» Requirement
Copy the stretch of items from the line that contains "Task: Delete the Связи prefix with X" through the line that contains "[x=792, y=158]", reproducing each line exactly and including both end lines.

» Material to process
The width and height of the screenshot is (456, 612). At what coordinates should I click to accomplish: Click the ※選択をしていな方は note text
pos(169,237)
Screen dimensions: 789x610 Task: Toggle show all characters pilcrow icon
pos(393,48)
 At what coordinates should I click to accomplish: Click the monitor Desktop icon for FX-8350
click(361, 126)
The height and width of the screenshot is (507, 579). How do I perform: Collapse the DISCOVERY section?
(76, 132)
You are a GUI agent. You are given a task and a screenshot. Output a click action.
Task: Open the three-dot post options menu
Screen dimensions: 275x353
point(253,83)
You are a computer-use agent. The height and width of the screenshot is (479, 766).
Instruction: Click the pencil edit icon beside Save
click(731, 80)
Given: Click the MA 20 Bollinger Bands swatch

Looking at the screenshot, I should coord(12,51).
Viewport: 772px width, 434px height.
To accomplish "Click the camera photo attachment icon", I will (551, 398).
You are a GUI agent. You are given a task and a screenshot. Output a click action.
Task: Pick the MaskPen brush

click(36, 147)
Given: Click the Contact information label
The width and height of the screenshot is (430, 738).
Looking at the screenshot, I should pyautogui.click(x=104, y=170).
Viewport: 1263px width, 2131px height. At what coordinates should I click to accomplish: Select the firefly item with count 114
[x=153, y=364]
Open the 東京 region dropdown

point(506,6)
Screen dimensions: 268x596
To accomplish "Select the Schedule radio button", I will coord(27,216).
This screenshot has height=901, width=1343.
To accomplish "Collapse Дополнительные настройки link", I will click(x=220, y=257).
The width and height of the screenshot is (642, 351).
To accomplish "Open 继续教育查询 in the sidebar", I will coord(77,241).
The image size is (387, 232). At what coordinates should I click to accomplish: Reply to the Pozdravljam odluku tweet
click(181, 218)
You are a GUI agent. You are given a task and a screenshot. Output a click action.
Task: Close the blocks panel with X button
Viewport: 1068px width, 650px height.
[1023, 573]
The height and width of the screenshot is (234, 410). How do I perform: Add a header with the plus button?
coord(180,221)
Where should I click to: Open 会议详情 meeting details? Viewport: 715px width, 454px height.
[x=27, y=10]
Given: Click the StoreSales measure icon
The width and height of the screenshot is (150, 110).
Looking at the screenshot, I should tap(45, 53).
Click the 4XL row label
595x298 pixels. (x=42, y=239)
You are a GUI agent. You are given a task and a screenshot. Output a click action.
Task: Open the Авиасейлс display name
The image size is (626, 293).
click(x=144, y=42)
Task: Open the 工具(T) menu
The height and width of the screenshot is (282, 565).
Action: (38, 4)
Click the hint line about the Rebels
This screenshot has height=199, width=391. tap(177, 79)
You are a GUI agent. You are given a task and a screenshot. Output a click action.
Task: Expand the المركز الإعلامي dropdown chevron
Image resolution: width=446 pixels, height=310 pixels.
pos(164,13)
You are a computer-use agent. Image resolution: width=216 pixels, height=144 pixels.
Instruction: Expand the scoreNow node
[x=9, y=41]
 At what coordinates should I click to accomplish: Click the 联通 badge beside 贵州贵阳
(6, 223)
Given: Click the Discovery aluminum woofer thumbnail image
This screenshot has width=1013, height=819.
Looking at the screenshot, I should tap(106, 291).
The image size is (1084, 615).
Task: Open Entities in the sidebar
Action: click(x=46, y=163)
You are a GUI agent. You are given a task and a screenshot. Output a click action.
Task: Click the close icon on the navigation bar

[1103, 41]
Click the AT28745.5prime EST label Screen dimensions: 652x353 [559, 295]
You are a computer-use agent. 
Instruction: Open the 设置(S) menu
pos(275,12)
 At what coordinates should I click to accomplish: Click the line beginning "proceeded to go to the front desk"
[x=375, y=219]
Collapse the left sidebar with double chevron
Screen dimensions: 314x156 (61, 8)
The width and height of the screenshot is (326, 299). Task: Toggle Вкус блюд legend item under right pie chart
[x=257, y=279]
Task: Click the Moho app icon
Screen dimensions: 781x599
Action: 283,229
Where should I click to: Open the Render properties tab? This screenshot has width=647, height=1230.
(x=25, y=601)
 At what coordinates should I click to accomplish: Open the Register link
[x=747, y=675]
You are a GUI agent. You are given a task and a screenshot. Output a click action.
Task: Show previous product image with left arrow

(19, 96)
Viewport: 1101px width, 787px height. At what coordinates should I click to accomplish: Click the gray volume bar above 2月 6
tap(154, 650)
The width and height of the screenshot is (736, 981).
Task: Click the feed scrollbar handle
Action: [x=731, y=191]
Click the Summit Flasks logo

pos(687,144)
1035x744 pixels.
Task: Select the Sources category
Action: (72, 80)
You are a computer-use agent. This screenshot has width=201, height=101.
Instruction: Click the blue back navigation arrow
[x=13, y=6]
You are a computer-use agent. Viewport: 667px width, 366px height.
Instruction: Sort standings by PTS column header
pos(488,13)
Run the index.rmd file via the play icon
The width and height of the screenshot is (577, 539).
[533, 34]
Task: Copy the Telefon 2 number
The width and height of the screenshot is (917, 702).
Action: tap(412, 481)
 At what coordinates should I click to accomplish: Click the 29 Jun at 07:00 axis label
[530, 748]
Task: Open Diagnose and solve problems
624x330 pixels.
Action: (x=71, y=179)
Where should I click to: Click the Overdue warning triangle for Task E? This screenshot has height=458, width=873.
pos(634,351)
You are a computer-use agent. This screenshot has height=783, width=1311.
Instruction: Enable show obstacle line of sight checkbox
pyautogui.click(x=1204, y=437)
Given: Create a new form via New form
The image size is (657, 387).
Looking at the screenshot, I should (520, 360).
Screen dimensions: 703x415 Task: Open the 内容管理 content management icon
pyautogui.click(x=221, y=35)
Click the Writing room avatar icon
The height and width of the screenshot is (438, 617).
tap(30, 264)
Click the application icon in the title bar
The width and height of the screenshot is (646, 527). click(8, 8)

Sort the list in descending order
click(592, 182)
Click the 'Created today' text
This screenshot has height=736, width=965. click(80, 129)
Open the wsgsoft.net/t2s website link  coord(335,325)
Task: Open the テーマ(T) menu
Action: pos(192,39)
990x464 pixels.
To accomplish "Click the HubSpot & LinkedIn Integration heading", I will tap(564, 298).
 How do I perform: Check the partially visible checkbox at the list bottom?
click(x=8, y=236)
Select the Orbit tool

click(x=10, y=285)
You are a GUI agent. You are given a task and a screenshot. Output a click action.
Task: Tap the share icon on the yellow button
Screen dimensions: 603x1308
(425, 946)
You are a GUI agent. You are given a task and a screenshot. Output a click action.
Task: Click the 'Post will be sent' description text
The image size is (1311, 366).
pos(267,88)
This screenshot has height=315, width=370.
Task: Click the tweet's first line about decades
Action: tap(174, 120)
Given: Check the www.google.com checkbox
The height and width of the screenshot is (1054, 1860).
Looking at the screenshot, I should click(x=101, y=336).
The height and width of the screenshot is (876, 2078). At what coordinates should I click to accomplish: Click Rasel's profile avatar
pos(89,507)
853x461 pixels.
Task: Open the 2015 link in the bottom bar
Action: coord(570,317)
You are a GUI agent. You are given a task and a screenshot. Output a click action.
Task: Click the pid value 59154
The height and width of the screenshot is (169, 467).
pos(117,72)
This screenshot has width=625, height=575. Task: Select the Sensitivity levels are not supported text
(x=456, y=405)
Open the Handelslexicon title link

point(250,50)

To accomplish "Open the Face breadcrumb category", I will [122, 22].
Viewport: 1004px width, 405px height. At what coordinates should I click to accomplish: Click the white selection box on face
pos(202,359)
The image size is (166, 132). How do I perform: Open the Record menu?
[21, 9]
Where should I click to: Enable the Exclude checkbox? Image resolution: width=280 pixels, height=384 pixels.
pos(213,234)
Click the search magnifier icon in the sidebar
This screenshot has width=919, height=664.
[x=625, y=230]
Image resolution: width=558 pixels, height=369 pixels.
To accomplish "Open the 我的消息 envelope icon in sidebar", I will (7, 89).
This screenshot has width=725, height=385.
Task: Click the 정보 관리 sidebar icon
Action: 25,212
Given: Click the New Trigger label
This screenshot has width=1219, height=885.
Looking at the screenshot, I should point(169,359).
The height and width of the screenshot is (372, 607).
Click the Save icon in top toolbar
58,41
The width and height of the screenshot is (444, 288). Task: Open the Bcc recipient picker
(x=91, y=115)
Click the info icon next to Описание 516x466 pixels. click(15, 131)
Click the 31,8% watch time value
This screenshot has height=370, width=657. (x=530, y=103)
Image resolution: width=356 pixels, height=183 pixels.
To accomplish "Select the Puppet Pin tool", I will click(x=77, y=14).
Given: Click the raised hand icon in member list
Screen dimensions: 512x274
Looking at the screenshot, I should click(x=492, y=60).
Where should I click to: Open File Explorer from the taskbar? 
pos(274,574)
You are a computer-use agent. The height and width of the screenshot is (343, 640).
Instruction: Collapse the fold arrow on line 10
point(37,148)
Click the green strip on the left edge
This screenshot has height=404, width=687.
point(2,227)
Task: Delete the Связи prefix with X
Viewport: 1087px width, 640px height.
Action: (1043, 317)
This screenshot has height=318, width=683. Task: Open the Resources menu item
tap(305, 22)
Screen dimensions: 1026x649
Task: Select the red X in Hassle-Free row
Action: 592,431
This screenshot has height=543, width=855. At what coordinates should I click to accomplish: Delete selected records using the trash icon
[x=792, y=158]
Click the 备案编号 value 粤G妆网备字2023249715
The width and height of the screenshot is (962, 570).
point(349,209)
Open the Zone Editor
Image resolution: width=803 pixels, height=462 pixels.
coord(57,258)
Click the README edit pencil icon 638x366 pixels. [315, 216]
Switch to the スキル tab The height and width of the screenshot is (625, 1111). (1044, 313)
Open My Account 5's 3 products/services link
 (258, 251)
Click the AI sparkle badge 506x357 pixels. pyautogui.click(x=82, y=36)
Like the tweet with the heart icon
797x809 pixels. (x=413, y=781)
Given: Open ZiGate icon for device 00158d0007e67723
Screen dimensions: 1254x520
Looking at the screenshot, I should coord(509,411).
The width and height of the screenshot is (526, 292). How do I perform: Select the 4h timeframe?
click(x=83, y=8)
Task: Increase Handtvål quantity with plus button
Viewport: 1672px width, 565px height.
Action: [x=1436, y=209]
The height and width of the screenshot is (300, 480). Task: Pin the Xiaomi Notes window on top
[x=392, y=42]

» Solution
Task: Delete the Связи prefix with X
Viewport: 1087px width, 640px height.
Action: (1043, 317)
This screenshot has height=318, width=683. Task: Open the Resources menu item
tap(305, 22)
Screen dimensions: 1026x649
Task: Select the red X in Hassle-Free row
Action: 592,431
This screenshot has height=543, width=855. At what coordinates should I click to accomplish: Delete selected records using the trash icon
[x=792, y=158]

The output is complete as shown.